§ **実施課題**:
下に示す、日韓の自殺防止協力をめぐる文章を、最後の文の後から書き継いでください。

§ **提示文章**:
____________________

日韓対立がいっこうに収まる気配がない現在、意外な分野で日韓の協力が進んでいる。しかも、日本側が韓国側に「教えを乞うてきた」と、韓国メディアがやや得意げに報じている。
新型コロナウイルスの感染拡大の影響によって、日本で女性の自殺が急増しており、「自殺大国」である韓国側に自殺防止対策について、情報交換したいと申し出てきたというのだ。
じつは自殺防止という「命の分野」では、日韓には昔から経済・政治対立など、ものともしない深い絆があった。いったいどういうことか。日韓のメディアから読み解く――。
女性の自殺急増で日本が「自殺大国」韓国に相談
意外な分野での「日韓協力」が始まったことを報じるのは、韓国のニュースサイト「WOW!KOREA」(2020年10月9日付)の「『同病相憐れむ』日韓、新型コロナ自殺が増加する中、意外な分野で協力がスタート」という見出しの記事だ。
「今年(2020年)8月の日本の自殺者数は昨年の同月より15%も増えた。自殺者の中で女性は昨年同月比の40%も増えた。特に若い女性の自殺者数が急増し、30代以下の女性に限定すると増加率はなんと74%だったそうだ。この背景とされているのは、新型コロナウイルスによる不況で先行きが不透明になり、生活の困窮が増えているという分析がある」
日本の「バブル崩壊」の混乱の際もそうだったように、今回のコロナ禍においては、今後も自殺者が増える可能性が大きいという懸念が出ている。特に若い女性の驚くほどの自殺増加率の背景には、新型コロナウイルスによる在宅勤務や休校により、家事や育児の負担が増えたことが、致命的な結果をもたらしたと思われる。

____________________

§ **提示データ**:
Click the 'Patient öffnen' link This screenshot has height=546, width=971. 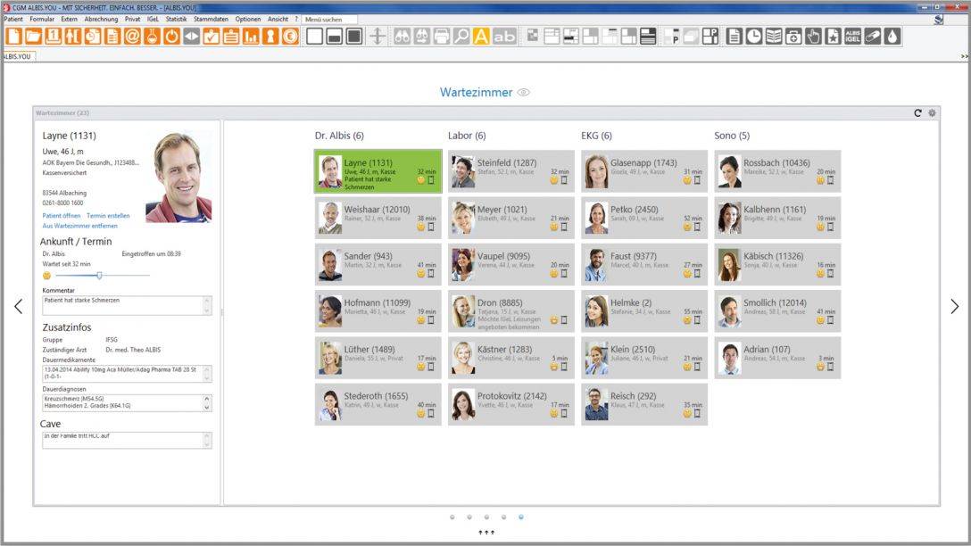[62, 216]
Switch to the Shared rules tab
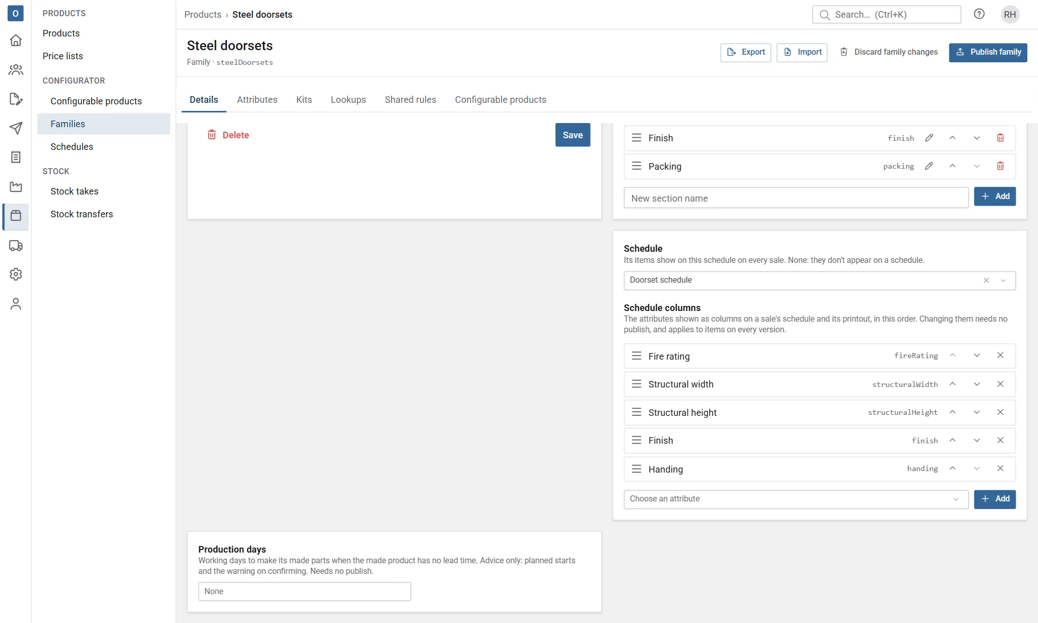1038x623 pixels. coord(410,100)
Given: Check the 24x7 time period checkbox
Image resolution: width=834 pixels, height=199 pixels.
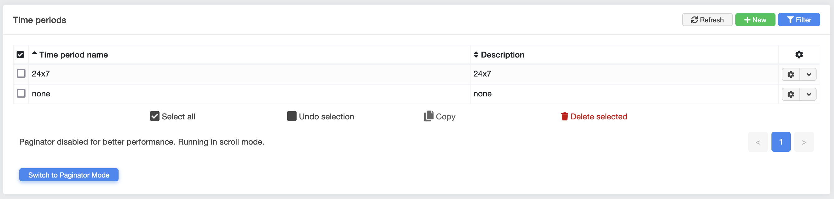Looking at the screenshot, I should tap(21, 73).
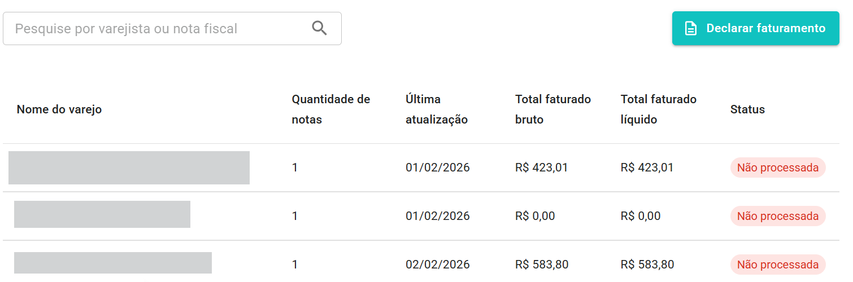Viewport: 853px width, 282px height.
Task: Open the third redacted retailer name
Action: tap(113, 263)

____________________

§ **課題への回答**:
「WOW!KOREA」が続ける。
「そこで日本の自殺対策の関係機関は衝撃的な状況を受け、韓国に協力を求めている。日本の厚生労働大臣指定法人『いのち支える自殺対策推進センター』が韓国の同種の団体『中央自殺予防センター』に、日本で女性の自殺者が急増している状況に対し、原因分析などを尋ねているとのこと。日韓関係が冷え込んでいるなか、意外な分野で日韓協力が行われたのだ」
それにしても、相談相手がなぜ韓国なのか――。
それは韓国が「自殺大国」だからだ。韓国は現在、経済開発機構(OECD)諸国の中で自殺率1位の国である。2019年の統計で人口10万人あたりの自殺者は27人で、加盟国の平均の11人の約2.5倍だ。しかも14年間不動の1位を続けている。これは、日本より早く「年功序列」が撤廃されたものの、社会の急激なデジタル化と共に「無限競争」や「所得格差」による深刻なストレス状態になっている結果だ。ちなみに日本は15人で7位だった。
そこで、文在寅(ムン・ジェイン)政権は2018年1月23日、「自殺予防国家行動計画」を発表。2022年までに自殺者50%減らすという目標を掲げた。そこに大きく貢献している団体の一つが「中央自殺予防センター」だった。